WHAT TO DO:
Only the lines from the one that contains "Task: Click the notification bell icon" through the end of the entries, both included, should be transcribed, exactly and without pictures.

[Stored data]
▽

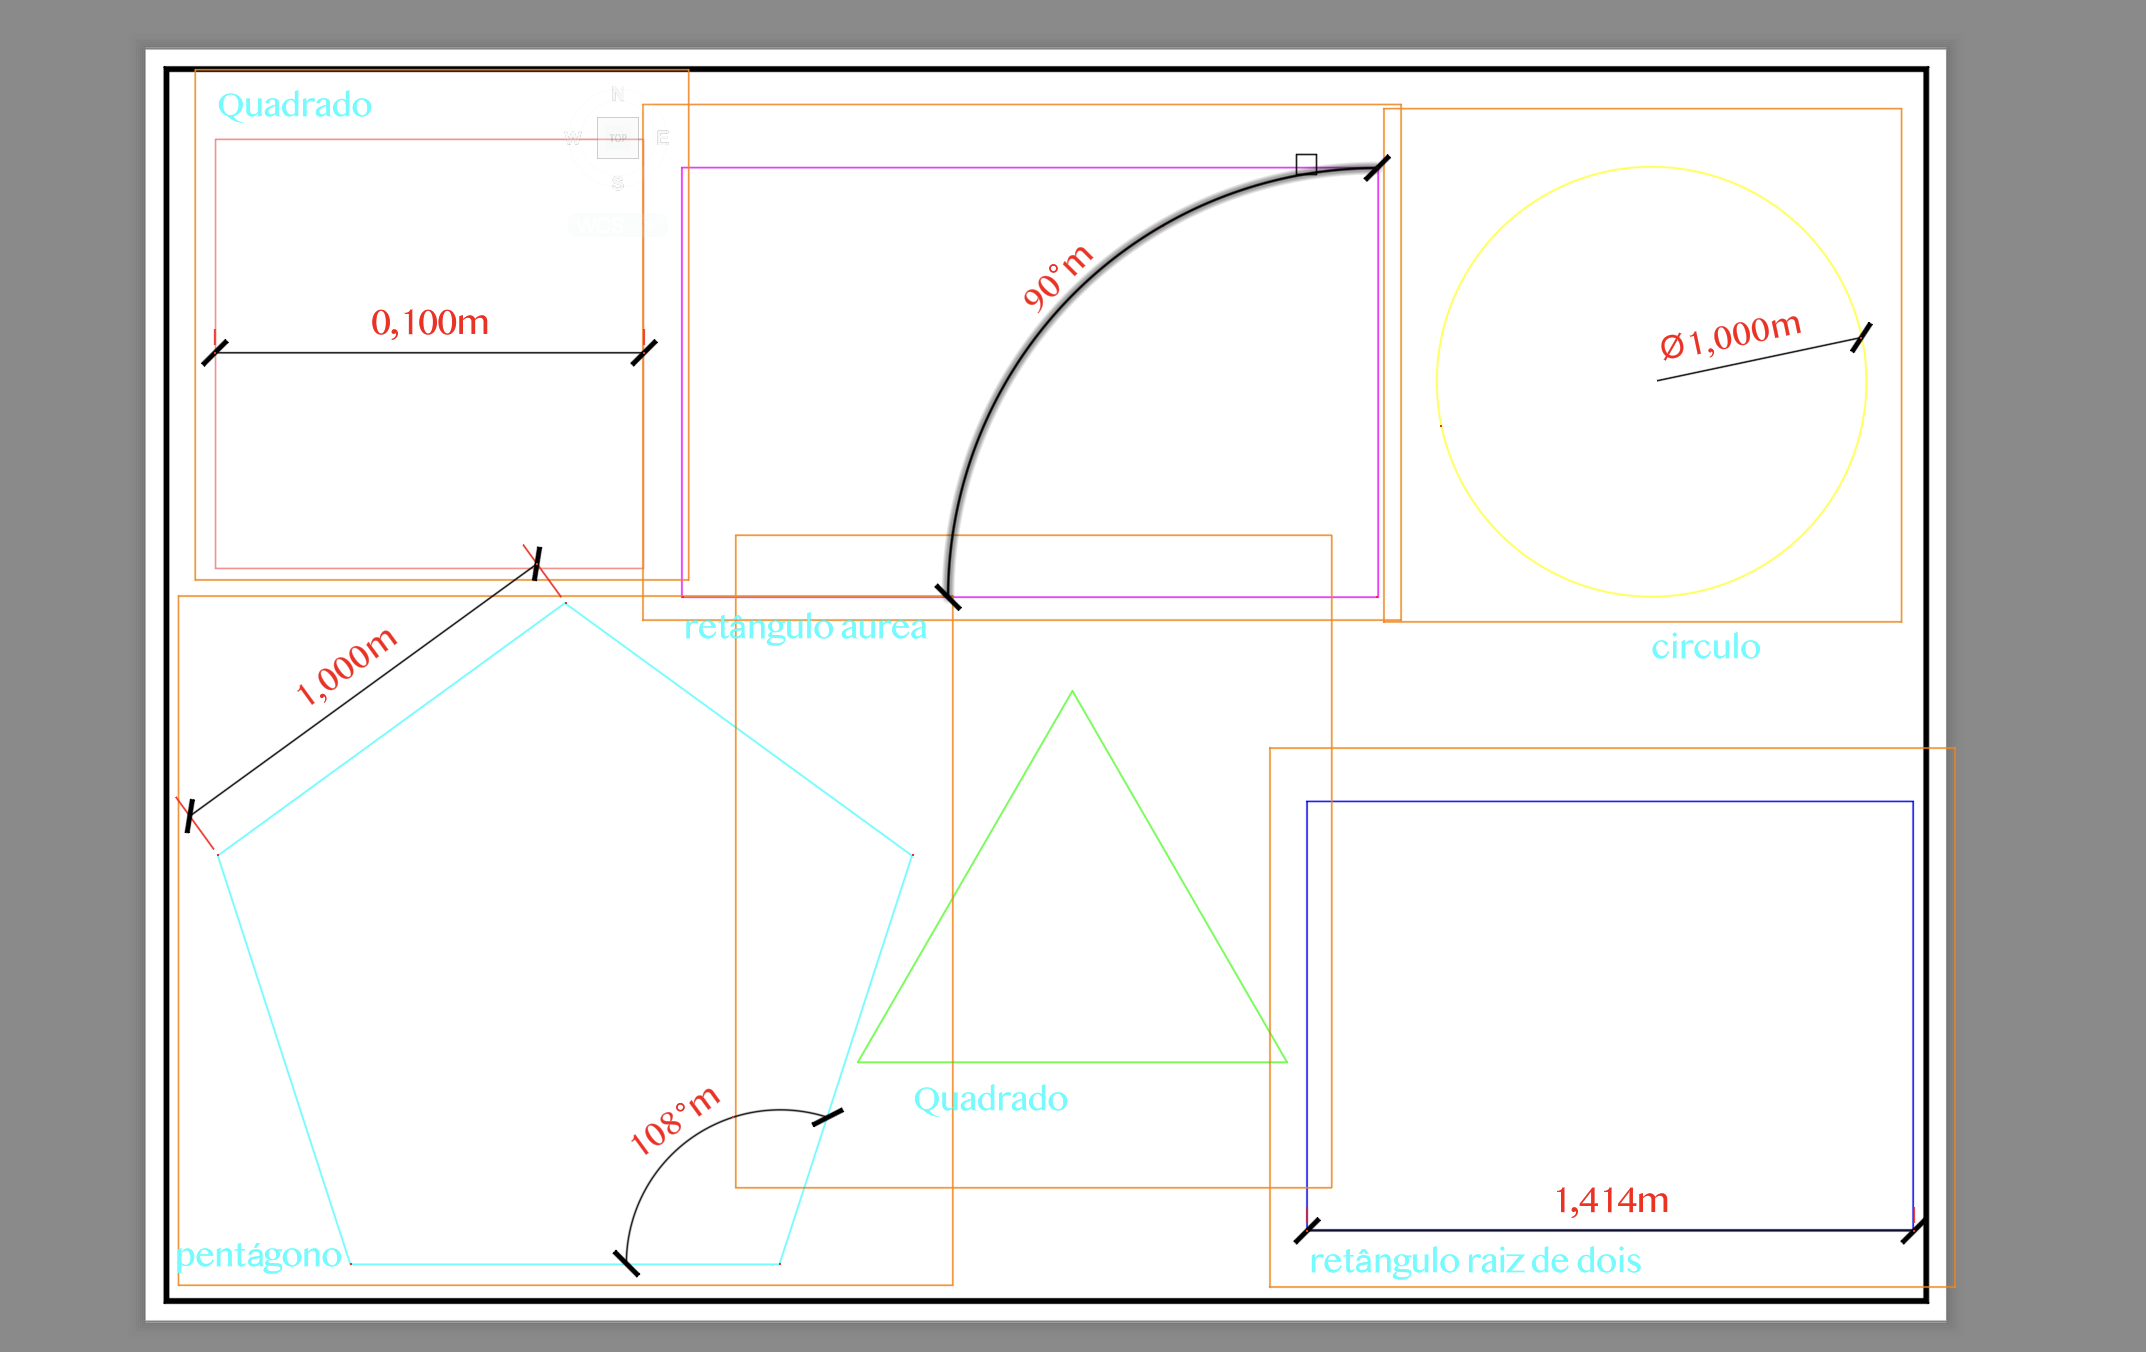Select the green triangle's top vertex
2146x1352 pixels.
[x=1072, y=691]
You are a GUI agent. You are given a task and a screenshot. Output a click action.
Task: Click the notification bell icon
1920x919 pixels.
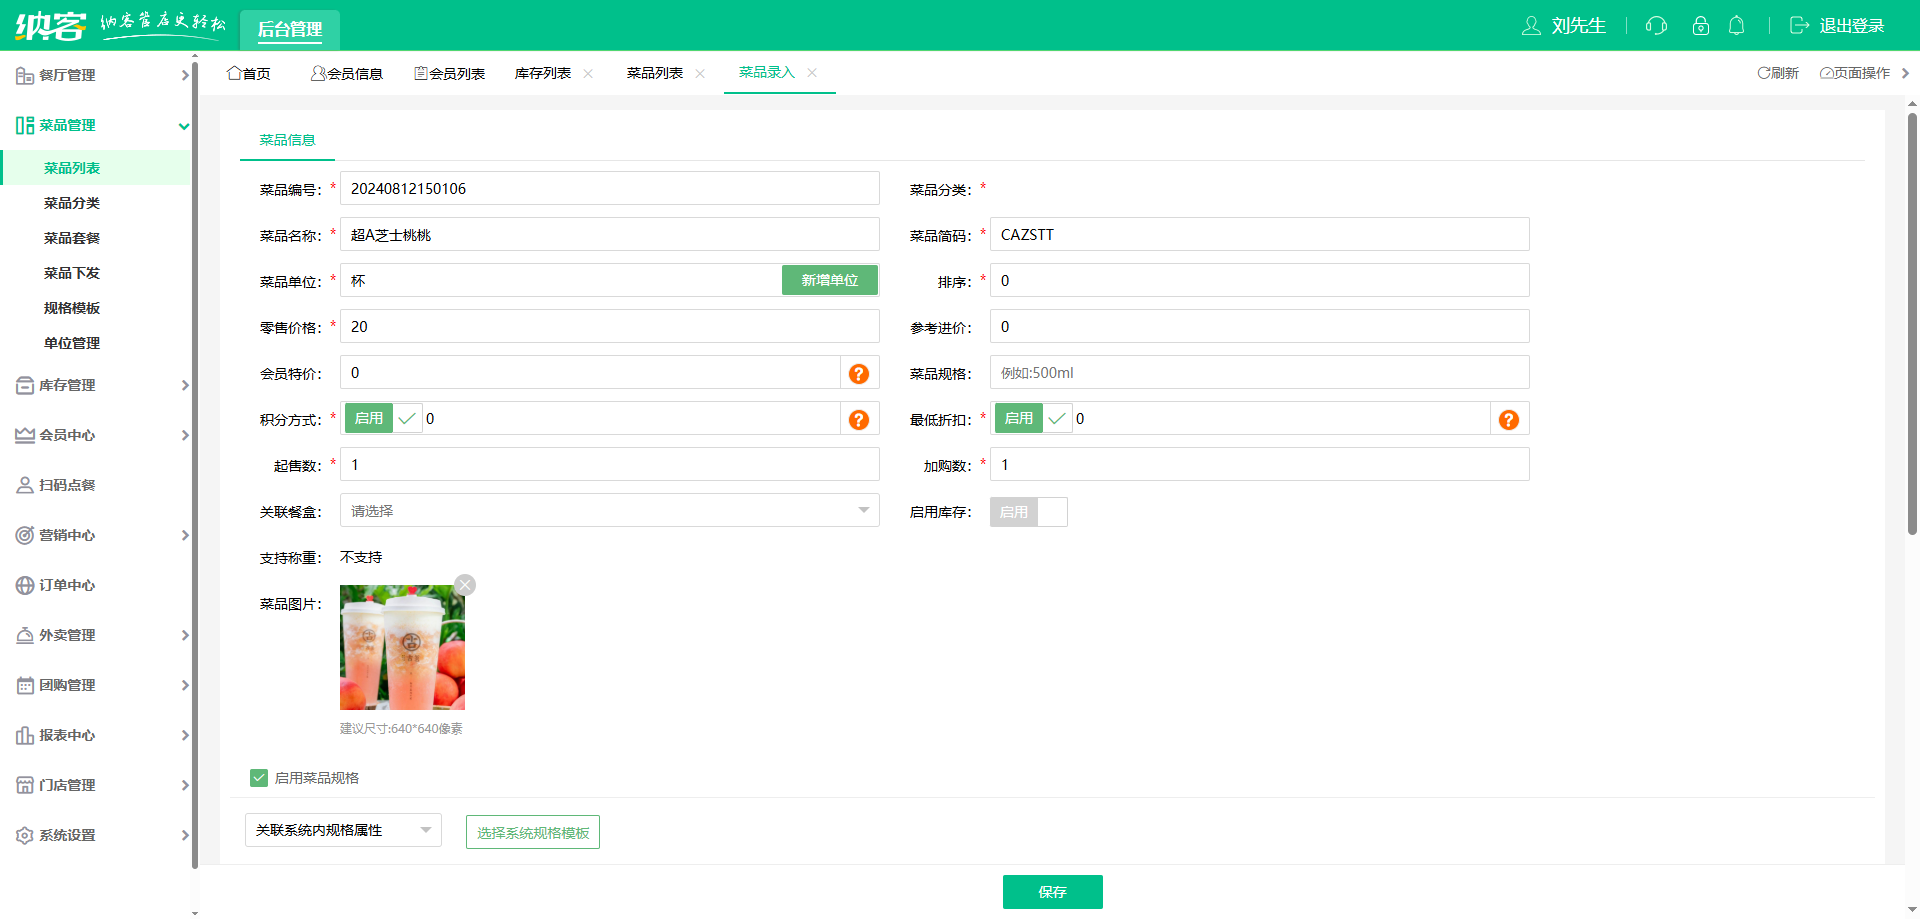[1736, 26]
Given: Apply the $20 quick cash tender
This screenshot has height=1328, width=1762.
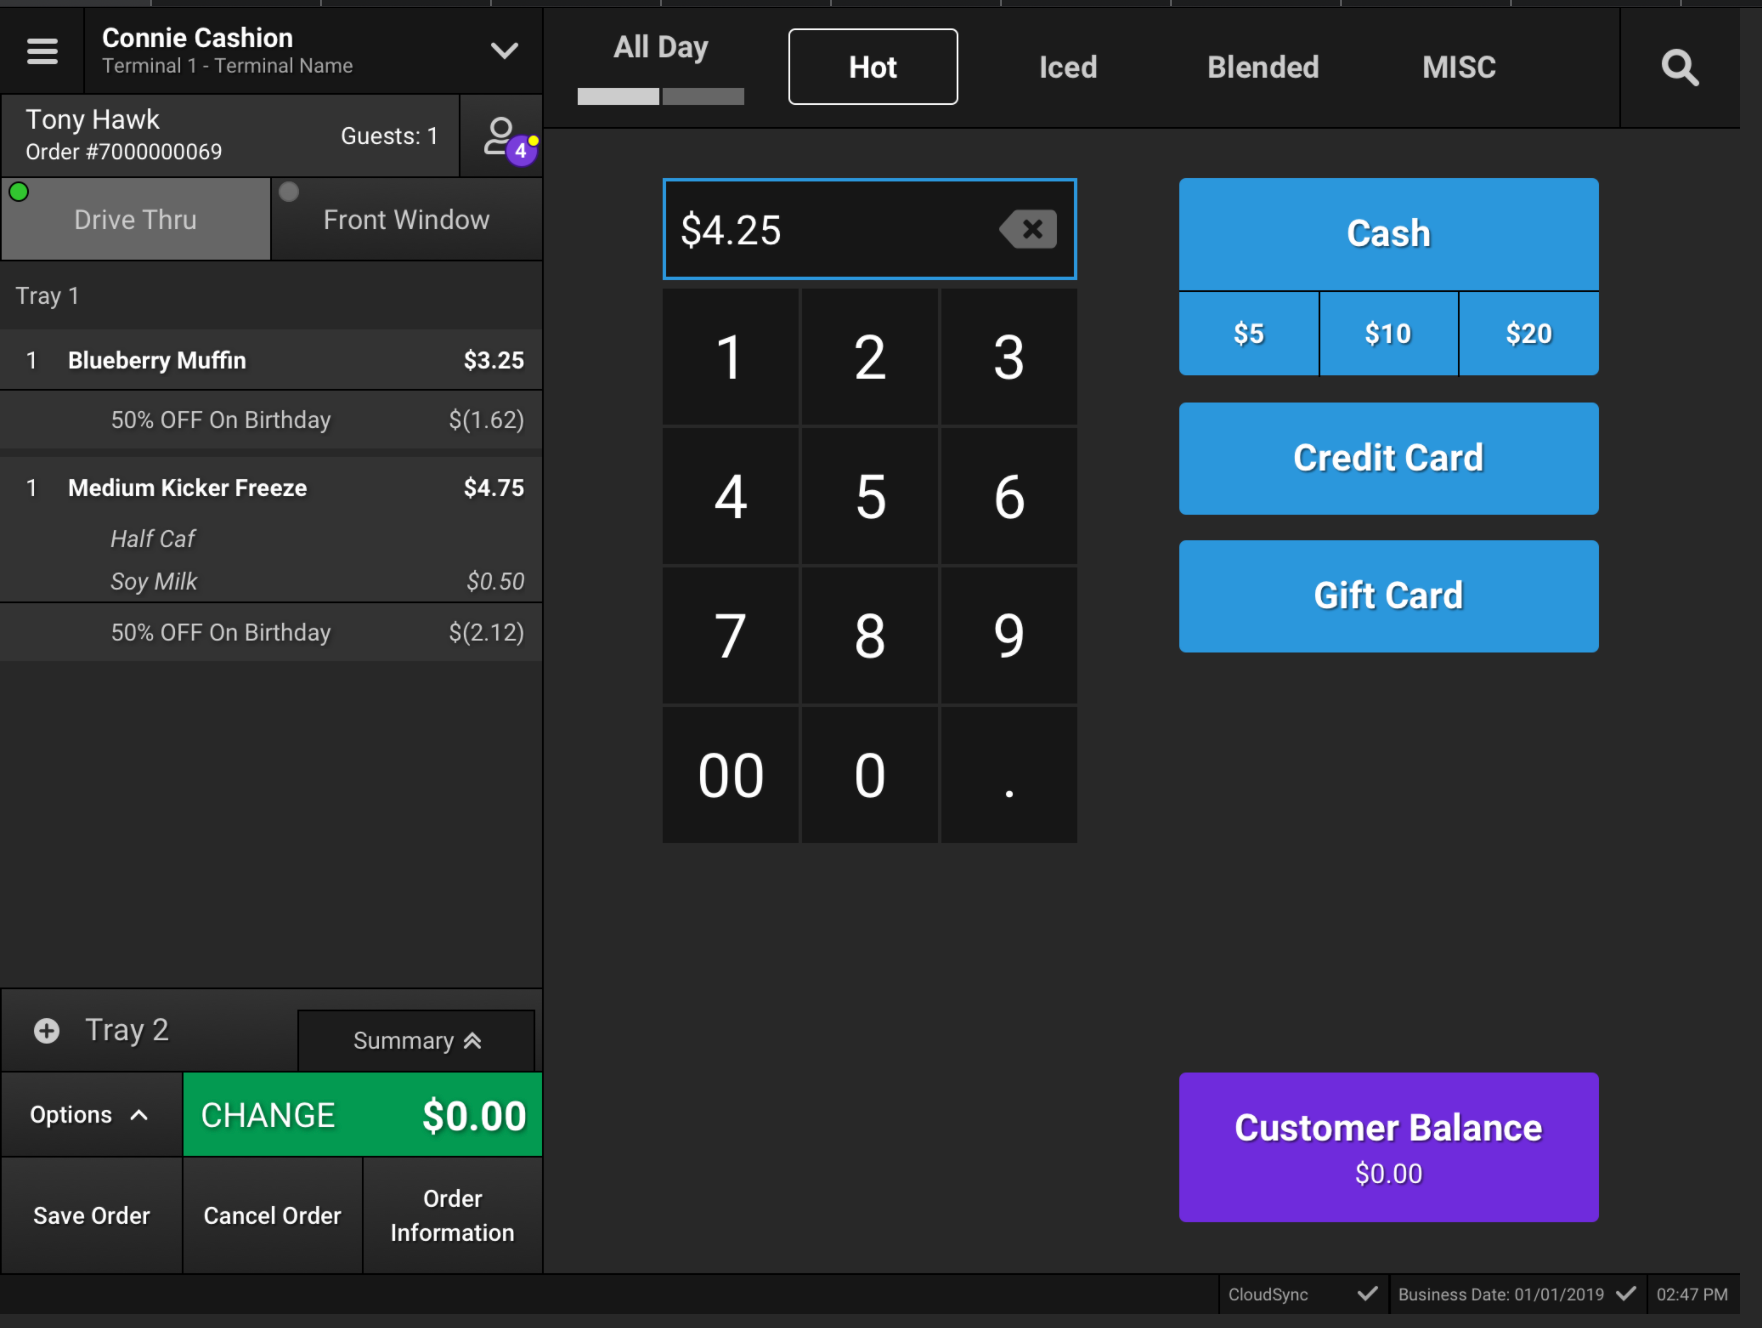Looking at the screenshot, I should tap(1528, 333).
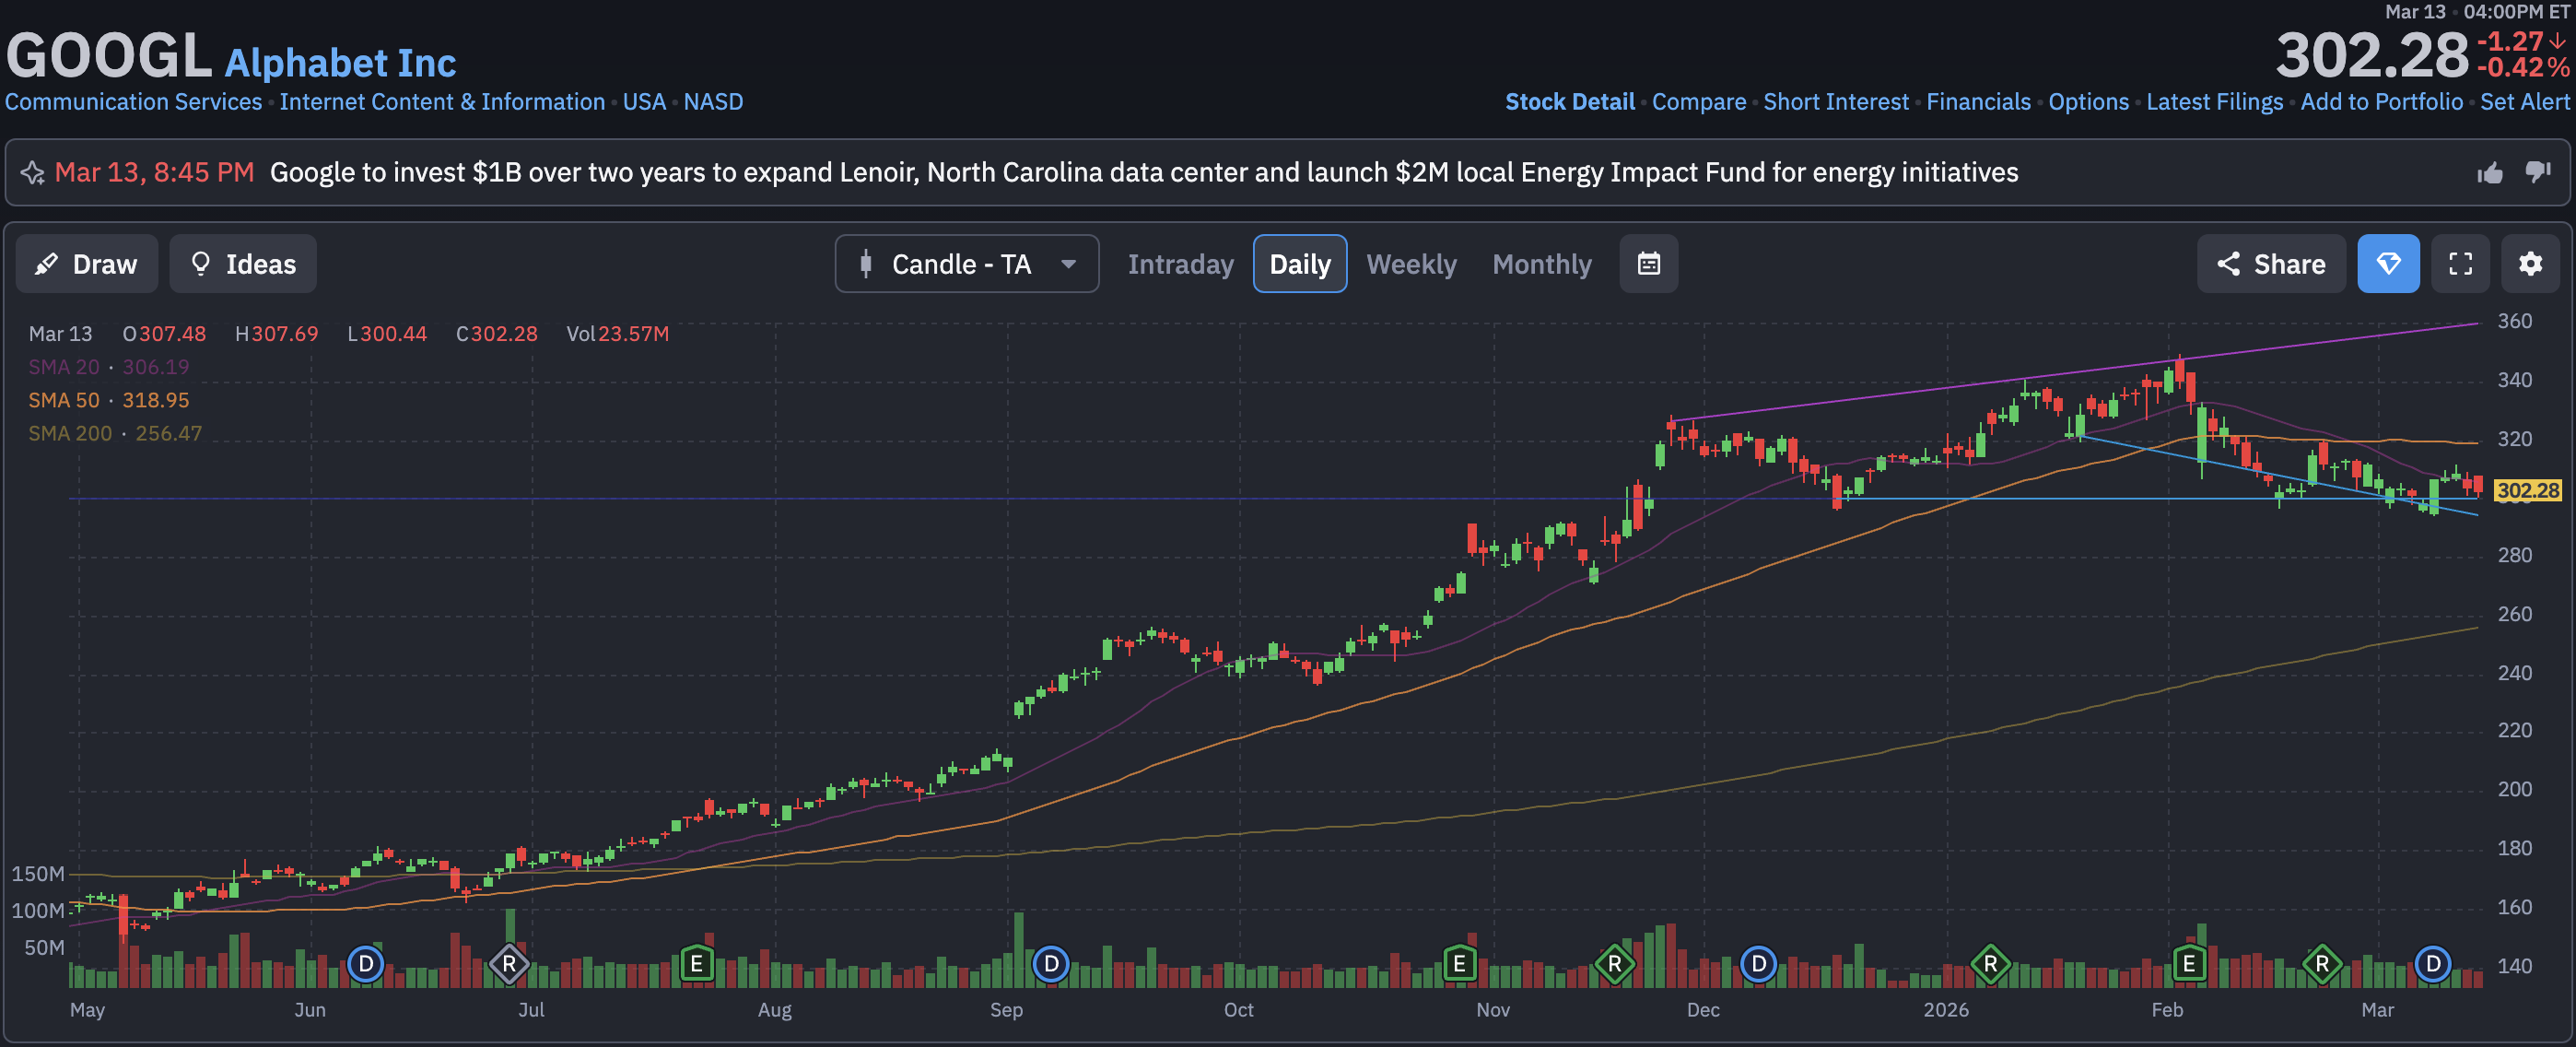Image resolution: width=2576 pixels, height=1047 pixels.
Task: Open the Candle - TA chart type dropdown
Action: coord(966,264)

△

COMPLETED TASK:
Task: Click the notification bell icon
1920x919 pixels.
[1736, 26]
Given: Apply the $20 quick cash tender
This screenshot has height=1328, width=1762.
Looking at the screenshot, I should tap(1528, 333).
Image resolution: width=2576 pixels, height=1047 pixels.
Task: Open the Candle - TA chart type dropdown
Action: coord(966,264)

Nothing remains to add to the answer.